Antes de ingerir qualquer medicamento o médico deve ser sempre consultado, pois a maioria dos medicamentos não atua diretamente na parte do corpo que está com problemas, pois percorre pelo organismo até chegar ao local desejado e durante o trajeto passa pelo estômago e fígado gerando sensações desagradáveis. Segundo a farmacêutica essas sensações desagradáveis são os problemas das reações adversas ou efeitos secundários dos medicamentos.

Como muitos dos efeitos colaterais são imprevisíveis, o melhor a fazer é informar o médico sobre reações anteriores com a utilização de outros medicamentos evitando que o médico receite um que possa ter efeitos colaterais semelhantes.

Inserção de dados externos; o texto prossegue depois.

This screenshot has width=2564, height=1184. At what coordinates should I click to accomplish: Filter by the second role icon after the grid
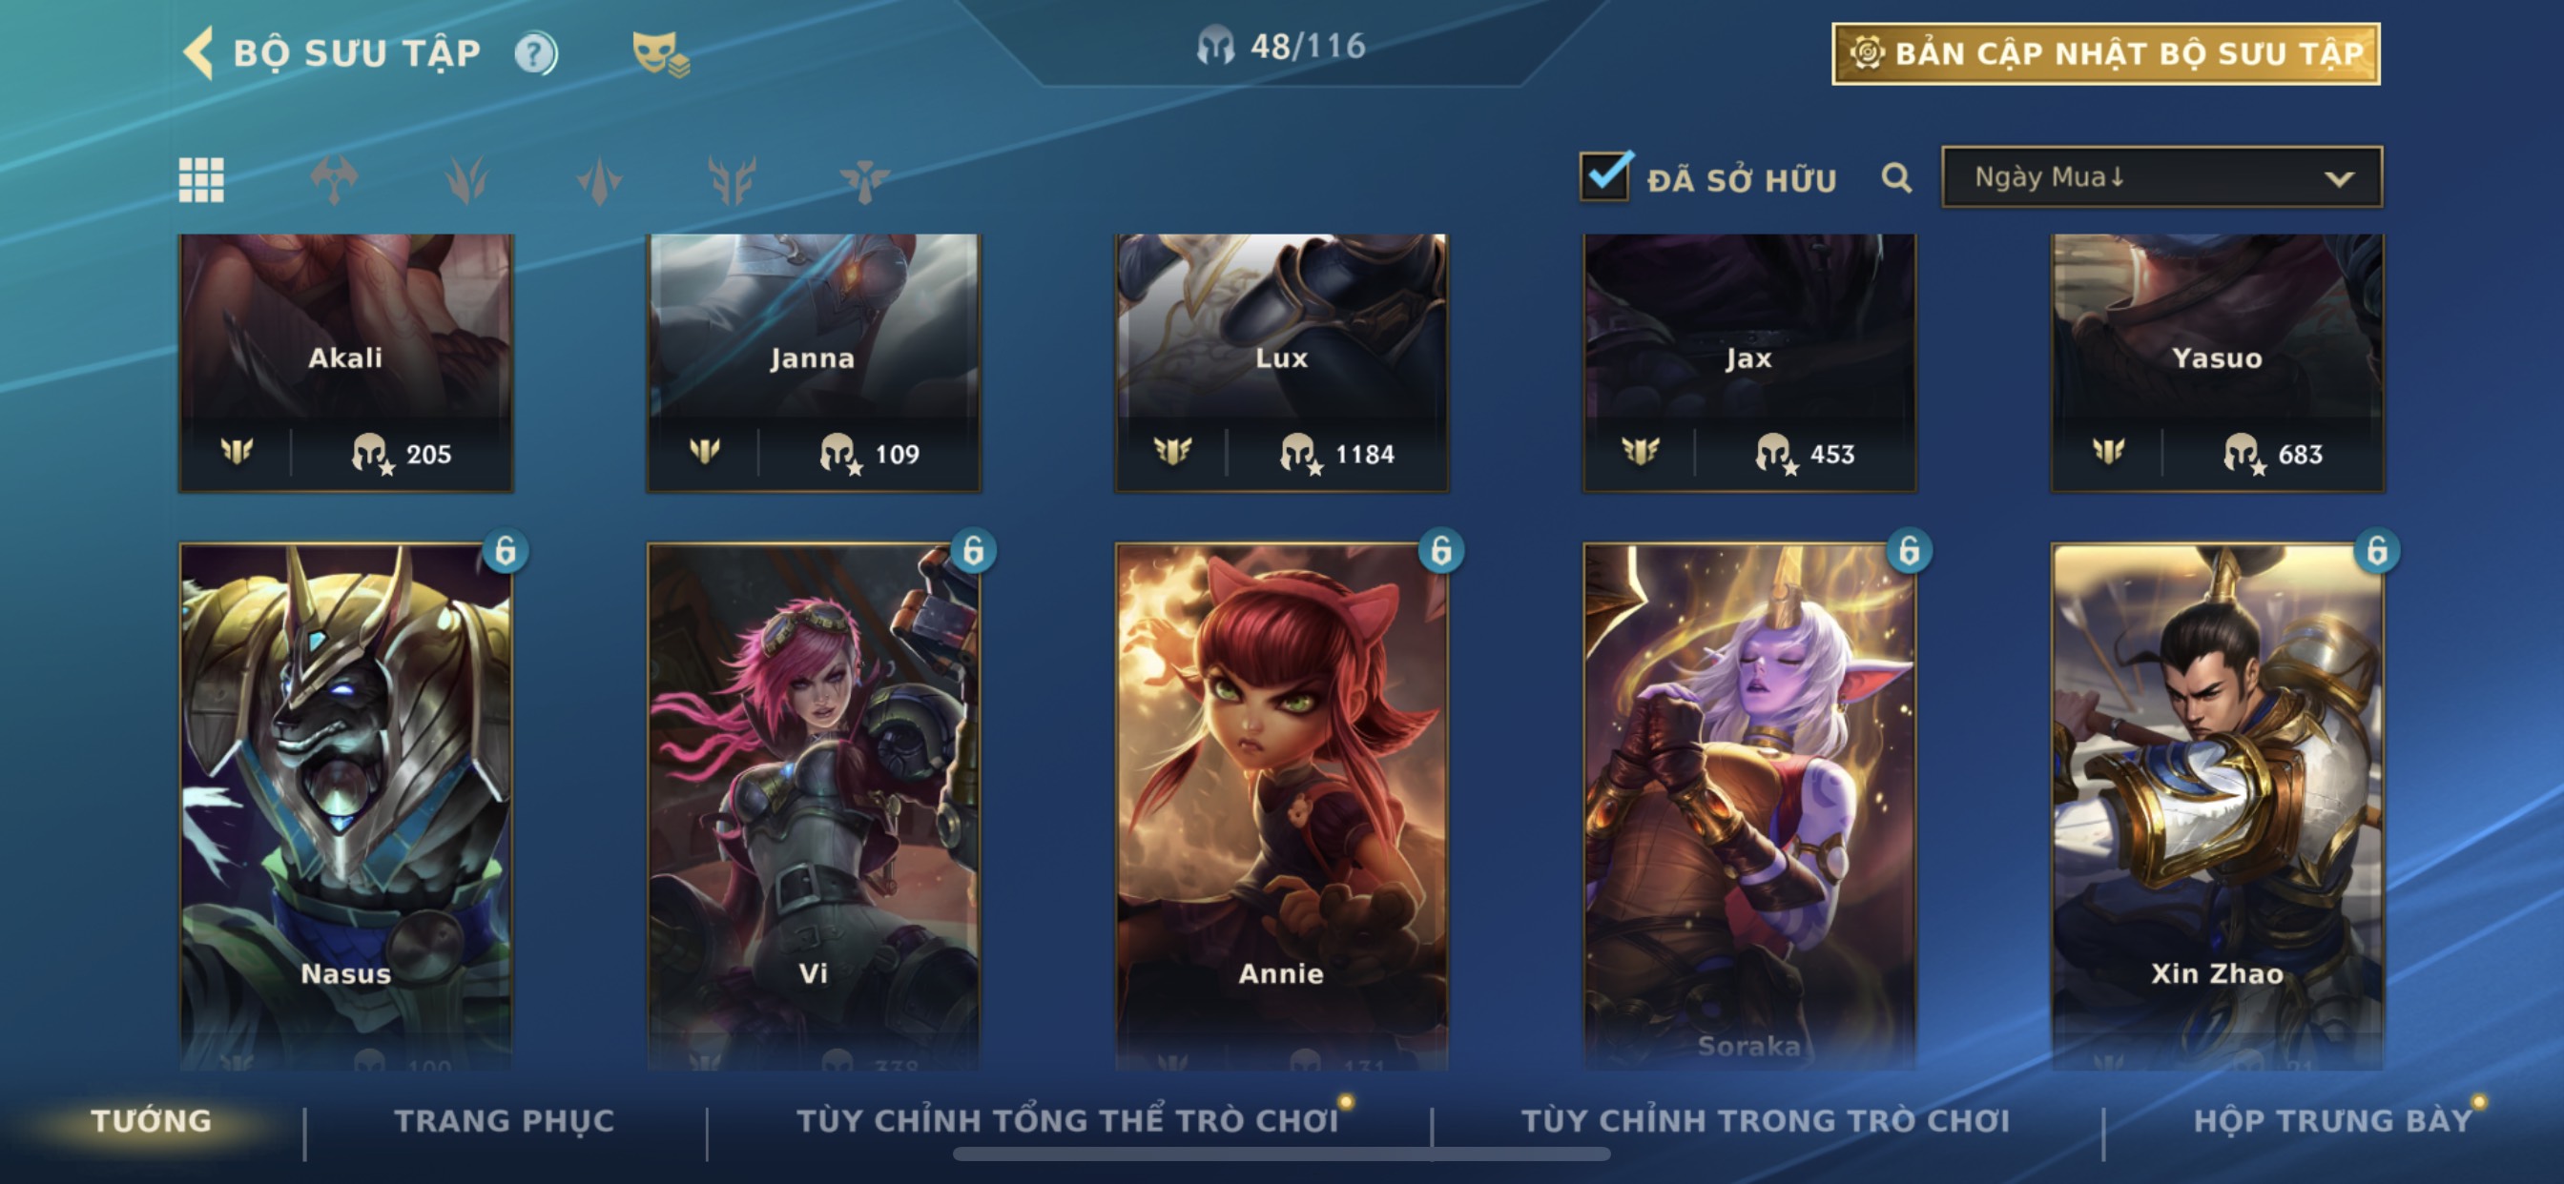tap(466, 180)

Sem dúvida, os remédios mais vendidos sem prescrição médica são os analgésicos, que trazem diversos efeitos colaterais, como por exemplo, o ácido acetil-salicílico, que pode provocar irritação estomacal e dificuldade de coagulação sanguínea; o acetaminofeno, que pode prejudicar o fígado em razão da sua toxidez e a dipirona que pode causar queda de pressão arterial e causar agranulocitose, na formação de certos componentes do sangue.

Diante de tantos motivos é importante só ingerir medicamentos com conhecimento médico. Dispense os conselhos de vizinhos, pessoas da família ou de balconistas de farmácia. Só um médico pode saber a dose certa para sua patologia, além de efeitos imprevistos que podem até agravar uma doença por tomar um medicamento errado e sem efeito.

Ao adquirir um medicamento nunca os compre em feiras ou camelôs, só compre remédios em farmácias e drogarias. Além disso, fique atento as promoções e liquidações, pois preços muito baixos podem indicar que o medicamento tem origem duvidosa, nenhuma garantia de qualidade, pode ser produto roubado ou até estar com o prazo de validade próximo ou vencido.

Outra boa dica é sempre exigir a nota fiscal e guardar a embalagem, a cartela ou o frasco do medicamento, pois em caso de irregularidade você terá como se queixar. Lembre-se de verificar se na embalagem do medicamento consta a data de validade; o nome do medicamento bem impresso e se pode ser lido facilmente; se não há rasgos, rasuras ou alguma informação que tenha sido apagada ou raspada; o nome do farmacêutico responsável pela fabricação e o número de sua inscrição no Conselho Regional de Farmácia; o número do registro do medicamento no Ministério da Saúde; o número do lote, que vem impresso na parte de fora deve ser o mesmo que vem impresso no frasco ou na cartela interna; a bula deve ser original, caso contrário não aceite o produto e, no caso se soros e xaropes, verifique se eles estão devidamente lacrados, pois o lacre é obrigatório para todos os medicamentos líquidos.

“Todas as verificações também são válidas para aqueles medicamentos que o indivíduo costuma usar com frequência. Jamais adquira remédios com embalagens amassadas, lacres rompidos, rótulos que se soltam facilmente ou estejam apagados e borrados” orienta a especialista.

Caso o medicamento deixe de fazer efeito ou piore o quadro clínico procure imediatamente atendimento médico para que ele possa corrigir o tratamento da doença e, se for o caso, passar o assunto para a Vigilância Sanitária investigar.